Le mouvement Occupy Moscow

Dans les médias Cela fait plus d’une semaine que des centaines de jeunes opposants campent au centre de Moscou, une forme de contestation inédite en Russie. Occupy Moscow: Au début, ces militants étaient installés dans le parc de Tchistye Proudy (les Etangs Propres). Leur mouvement est né en réaction à la répression violente d’une manifestation de l’opposition près du Kremlin, la veille de l’autoinvestiture de Vladimir Poutine. L’action, nommée Occupy Abaï, fait référence à l’action Occupy Wall Street et à Abaï Kunanbaiev, poète Kazakh dont la statue est érigée au centre du parc. Alexei Navalny, opposant et célèbre blogueur, près de la statue du poète Kazakh Abaï Kunanbaiev.

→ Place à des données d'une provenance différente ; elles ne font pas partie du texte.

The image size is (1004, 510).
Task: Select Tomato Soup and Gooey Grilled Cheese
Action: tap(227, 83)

L’atmosphère y était bon enfant, pas de pancartes politiques, pas de haut-parleur mais des petits groupes discutant avec animation sur des thèmes d’actualité: “comment résister à la dictature ou “à quoi sert la police” , tout en organisant la logistique de cette nouvelle forme de protestation bucolique. Entre les jeunes filles qui ramassent bouteilles vides et papiers sales et les volontaires qui apportent des marmites de soupe et du thé chaud, on reconnaît facilement les militants les plus expérimentés: ces derniers sont équipés d’une couverture, d’un sac de couchage ou d’un matelas de sol, et aussi d’une grande bâche pour s’abriter de la pluie.

“C’est un succès. Une chose pareille était impensable il y a six mois de cela. Les gens voient qu’ils peuvent s’organiser tout seuls. Ils n’ont pas besoin de chefs et d’ordres d’en haut. Cela les prépare à se lancer dans la vie politique au niveau local”, estime Maxime Katz, 27 ans, conseiller municipal d’opposition récemment élu dans un arrondissement de Moscou .

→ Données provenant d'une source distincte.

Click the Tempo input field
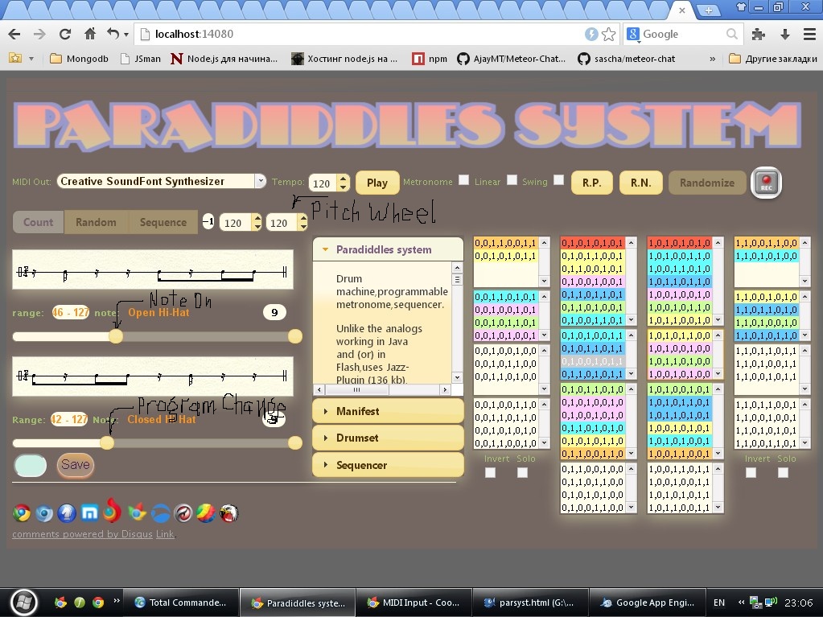The height and width of the screenshot is (617, 823). (x=323, y=183)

Le 16 mai la police a fermé ce camp d’opposants . La veille le tribunal s’était prononcé en ce sens en satisfaisant une requête de riverains téléguidés par les autorités qui se plaignaient du bruit et invoquaient des risques sanitaires. Cependant, d’autres habitants du quartier éstiment que cela faisait longtemps que le parc n’avait pas été aussi propre et l’atmosphère aussi agréable, vue que les soulards et les clochards abituels ont fait la place à de jeunes opposants soucieux de l’environnement et attentif à leur image.

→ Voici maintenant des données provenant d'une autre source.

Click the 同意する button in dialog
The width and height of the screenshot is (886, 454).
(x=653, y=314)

Les manifestants se sont donc déplacés vers la place Koudrinskaïa et, après une nouvelle intervention de la police, se sont installés dans la célèbre rue piétonne Arbat et aussi près de la station de métro Kourskaïa. Cependant, après toutes ces périgrinations, l’intérêt pour ces camps est en baisse et le nombre de participants permanents ne dépasse guère la centaine. Reste toutefois le symbole fort d’un mouvement qui peut reprendre flamme à tout moment.